Pesticide and Formaldehyde Poisoning
The most common type of pesticide poisoning is long-term low-level exposure through contact to pesticides in the environment. The people who are most at risk are retail workers in stores that sell pesticides, emergency responders, flight attendants, farm workers, and gardeners. Symptoms of mild pesticide poisoning include headache, fatigue, weakness, dizziness, restlessness, nervousness, and other common sensations attributed to hauntings. Formaldehyde poisoning is much less common, but it also presents symptoms that can be associated with hauntings, like irregular breathing, abnormal heart rhythm, and restlessness. You can avoid these symptoms by handling garden pesticides carefully. The dosage of pesticides on produce shouldn’t present a problem, but you should always wash fruits and vegetables before eating them. If you work in an at-risk industry for pesticide or formaldehyde poisoning, take safety precautions to protect your skin and lungs from exposure.
Magnetic Fields
Of course, some causes of haunted house behaviors aren’t so scary. Fluctuations in magnetic fields, or the movement of electrical currents, can affect your brain. They can cause hallucinations, dizziness, and the feeling of someone standing behind you - all neurological symptoms that don’t transfer into tangible differences in the environment. These changes in magnetic fields can cause disruptions in your cell phone service or other electrical devices. Some people claim that the changes in magnetic fields are caused by ghosts. The truth is that the research that tracks magnetic fields and reports of hauntings cannot determine which causes which. Correlation does not imply causation, as any scientist will tell you.
Low-frequency Sound Waves
Also known as infrasound, these sound waves can make people feel nervous and uncomfortable and think they’re sensing ghostly behavior. Sound waves can also affect your sight and make you hallucinate. Such sounds can come from fans, severe weather, engines, and speakers. Sometimes, fixing them can be as simple as adjusting your fan settings.
Waking Dreams
The period between waking and sleeping can open you up to hallucinations. It’s why, if you’ve been playing Candy Crush right before bed, when you close your eyes you might still see the colors (it’s called the Tetris Effect). These sensations aren’t just limited to sight, though. You might also hear random noises, smell unfamiliar scents, or feel strange things on your skin. Because you’re in such a vulnerable condition in those moments before you fall asleep, it might be difficult to tell the difference between what is real and what is imagined.
Old Architecture
Creaking sounds and cold spots are features of old houses. A drafty window or chimney can draw cold air into a house. The house might settle at strange moments, making the walls and floors creak for seemingly no reason. Additionally, mold that has developed in your old house might be causing you to experience hallucinations. In New Jersey, NJM policyholders can get an endorsement to cover the cost of removing mold and fungus from a building.
Confirmation Bias
If you’re told that a place is haunted, you might expect to experience signs of a haunting. Confirmation bias is the inclination to interpret information in a way that favors your original understanding of it. Stories about the building could predispose you to expect to find something supernatural. When you perceive something even slightly abnormal, you might immediately attribute it to the haunting, without considering possible alternatives. In fact, in studies of hauntings and public perception, people who believed in ghosts were more likely to report unusual activity and attribute that activity to a ghostly presence.
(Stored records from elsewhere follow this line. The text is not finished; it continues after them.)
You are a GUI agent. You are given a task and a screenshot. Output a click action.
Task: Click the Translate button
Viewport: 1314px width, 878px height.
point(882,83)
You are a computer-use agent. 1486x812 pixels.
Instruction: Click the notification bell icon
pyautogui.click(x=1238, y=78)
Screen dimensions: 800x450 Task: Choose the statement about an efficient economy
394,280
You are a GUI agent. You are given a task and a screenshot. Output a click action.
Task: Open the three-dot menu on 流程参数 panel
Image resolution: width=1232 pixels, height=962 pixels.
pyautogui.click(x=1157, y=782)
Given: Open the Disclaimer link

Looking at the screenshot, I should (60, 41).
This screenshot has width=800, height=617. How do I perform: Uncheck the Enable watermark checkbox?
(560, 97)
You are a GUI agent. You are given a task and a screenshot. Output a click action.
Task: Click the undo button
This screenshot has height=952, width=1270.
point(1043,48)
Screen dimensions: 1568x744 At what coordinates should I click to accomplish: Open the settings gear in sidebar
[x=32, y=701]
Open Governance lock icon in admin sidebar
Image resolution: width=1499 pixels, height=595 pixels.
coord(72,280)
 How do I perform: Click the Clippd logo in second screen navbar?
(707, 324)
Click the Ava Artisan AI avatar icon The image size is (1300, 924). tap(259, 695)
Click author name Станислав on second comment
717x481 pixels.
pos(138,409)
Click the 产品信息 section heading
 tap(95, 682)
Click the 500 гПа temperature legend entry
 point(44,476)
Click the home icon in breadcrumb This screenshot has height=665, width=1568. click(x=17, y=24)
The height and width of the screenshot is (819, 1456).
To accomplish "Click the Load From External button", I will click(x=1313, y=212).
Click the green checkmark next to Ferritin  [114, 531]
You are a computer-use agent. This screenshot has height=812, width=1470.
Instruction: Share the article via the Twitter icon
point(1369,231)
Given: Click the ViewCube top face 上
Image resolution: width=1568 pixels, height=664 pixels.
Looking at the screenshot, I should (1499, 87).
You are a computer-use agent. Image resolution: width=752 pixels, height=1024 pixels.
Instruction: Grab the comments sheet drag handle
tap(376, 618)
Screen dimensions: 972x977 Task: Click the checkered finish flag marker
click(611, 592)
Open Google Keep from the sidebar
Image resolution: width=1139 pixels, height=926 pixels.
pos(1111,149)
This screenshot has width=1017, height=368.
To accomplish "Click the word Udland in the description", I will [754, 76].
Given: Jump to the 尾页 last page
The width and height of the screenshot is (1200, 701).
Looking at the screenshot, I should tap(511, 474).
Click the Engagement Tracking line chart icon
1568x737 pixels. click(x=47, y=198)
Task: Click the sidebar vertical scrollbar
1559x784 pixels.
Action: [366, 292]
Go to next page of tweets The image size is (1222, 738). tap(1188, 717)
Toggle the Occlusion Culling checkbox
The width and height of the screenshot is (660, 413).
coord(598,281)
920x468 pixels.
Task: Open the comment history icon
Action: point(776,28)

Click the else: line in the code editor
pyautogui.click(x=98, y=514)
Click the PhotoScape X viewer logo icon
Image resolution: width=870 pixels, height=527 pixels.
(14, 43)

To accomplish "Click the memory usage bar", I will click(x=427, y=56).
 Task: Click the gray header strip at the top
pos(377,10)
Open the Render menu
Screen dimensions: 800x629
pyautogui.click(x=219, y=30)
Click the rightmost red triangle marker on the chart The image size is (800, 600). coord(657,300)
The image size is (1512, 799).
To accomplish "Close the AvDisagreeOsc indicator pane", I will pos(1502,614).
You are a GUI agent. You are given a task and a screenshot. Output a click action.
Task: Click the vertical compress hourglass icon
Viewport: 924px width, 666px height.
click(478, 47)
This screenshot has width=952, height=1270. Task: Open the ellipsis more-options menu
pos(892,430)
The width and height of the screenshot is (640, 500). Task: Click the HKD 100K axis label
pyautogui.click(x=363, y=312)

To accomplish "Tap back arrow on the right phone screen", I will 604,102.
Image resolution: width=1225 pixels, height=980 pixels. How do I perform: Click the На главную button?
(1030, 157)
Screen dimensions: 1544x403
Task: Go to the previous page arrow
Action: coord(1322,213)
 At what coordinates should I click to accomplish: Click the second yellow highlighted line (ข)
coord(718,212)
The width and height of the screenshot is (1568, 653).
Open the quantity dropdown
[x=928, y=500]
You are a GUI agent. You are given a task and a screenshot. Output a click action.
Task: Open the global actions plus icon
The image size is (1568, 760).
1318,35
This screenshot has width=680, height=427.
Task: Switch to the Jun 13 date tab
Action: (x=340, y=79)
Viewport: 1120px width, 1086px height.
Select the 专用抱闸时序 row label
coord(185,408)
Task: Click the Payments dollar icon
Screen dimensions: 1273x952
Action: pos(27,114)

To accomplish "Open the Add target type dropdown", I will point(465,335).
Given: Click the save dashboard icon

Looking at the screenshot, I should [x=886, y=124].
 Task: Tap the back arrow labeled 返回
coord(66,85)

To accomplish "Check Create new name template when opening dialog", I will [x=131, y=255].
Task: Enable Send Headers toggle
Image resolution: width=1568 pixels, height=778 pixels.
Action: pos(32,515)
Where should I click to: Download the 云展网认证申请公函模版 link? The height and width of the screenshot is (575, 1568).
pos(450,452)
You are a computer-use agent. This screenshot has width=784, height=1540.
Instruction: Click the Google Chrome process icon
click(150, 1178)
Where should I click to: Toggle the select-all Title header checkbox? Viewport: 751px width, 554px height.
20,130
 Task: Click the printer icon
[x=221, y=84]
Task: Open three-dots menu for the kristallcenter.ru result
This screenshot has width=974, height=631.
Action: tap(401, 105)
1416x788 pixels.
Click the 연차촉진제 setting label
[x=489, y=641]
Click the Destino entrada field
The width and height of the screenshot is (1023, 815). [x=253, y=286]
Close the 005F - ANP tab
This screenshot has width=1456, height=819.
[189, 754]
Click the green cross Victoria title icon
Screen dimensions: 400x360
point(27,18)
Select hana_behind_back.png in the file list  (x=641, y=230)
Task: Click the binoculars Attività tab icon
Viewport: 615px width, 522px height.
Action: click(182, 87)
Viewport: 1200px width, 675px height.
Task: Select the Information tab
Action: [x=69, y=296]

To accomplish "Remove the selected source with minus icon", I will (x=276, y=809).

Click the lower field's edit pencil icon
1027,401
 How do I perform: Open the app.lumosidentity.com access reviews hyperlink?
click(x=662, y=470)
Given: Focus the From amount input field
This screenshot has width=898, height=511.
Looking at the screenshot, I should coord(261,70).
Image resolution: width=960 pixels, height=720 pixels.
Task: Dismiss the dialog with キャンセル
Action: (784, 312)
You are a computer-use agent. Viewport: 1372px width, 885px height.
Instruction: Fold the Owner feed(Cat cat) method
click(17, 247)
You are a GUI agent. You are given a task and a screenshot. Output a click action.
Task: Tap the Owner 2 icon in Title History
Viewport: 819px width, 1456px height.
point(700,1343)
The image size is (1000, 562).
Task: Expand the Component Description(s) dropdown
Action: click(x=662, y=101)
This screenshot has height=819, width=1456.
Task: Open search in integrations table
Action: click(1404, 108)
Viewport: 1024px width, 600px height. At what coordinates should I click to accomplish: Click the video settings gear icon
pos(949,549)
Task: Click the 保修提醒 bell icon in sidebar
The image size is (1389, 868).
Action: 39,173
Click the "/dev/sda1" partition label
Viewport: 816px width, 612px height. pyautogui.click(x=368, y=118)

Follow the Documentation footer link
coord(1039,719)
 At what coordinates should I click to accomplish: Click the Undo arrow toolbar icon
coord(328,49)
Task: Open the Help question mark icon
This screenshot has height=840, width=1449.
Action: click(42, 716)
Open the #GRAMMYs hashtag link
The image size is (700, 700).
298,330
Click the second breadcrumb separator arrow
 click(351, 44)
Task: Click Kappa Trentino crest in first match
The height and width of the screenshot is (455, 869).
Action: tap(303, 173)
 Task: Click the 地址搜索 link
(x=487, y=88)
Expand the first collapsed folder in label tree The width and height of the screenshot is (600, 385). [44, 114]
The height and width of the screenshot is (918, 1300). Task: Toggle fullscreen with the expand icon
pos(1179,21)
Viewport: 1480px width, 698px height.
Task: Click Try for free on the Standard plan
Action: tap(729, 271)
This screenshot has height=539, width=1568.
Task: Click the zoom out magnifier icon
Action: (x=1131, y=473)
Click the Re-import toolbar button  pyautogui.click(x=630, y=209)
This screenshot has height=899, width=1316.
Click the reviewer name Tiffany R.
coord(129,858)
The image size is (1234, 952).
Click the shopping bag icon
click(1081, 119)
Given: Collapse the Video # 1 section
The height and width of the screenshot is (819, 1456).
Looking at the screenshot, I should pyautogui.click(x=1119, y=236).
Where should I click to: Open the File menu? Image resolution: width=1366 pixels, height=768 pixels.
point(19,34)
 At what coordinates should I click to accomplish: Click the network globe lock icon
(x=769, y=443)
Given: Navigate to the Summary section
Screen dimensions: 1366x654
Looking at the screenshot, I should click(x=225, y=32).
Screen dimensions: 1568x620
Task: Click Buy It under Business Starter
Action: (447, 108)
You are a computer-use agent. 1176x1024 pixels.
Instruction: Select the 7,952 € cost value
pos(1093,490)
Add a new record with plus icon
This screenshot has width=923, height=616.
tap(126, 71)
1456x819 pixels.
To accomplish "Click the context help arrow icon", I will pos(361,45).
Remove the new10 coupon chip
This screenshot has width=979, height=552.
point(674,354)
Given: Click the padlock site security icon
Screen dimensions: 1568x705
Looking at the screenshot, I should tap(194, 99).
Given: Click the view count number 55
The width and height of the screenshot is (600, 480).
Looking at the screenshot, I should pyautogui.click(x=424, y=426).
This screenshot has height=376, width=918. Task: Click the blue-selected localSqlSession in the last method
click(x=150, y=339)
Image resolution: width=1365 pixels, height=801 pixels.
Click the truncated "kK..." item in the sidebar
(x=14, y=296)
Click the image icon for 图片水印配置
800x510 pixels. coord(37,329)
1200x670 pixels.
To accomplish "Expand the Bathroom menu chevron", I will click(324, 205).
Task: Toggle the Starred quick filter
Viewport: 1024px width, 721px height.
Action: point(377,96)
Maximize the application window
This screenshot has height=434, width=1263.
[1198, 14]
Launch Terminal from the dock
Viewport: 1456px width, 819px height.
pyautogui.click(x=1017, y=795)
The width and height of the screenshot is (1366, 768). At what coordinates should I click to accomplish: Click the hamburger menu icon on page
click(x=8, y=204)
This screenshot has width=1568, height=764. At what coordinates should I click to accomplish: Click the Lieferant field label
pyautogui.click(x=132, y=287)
Whether you believe in the supernatural or not, it’s probably a good idea to look into any symptoms of ghostly behavior. While some of the causes, like confirmation bias and an old, deteriorating house, might be trivial, others, like carbon monoxide poisoning, could be much more dire. If you think your house might be haunted, pause to consider the other possibilities. The true causes of your perceptions might be a matter of life or death.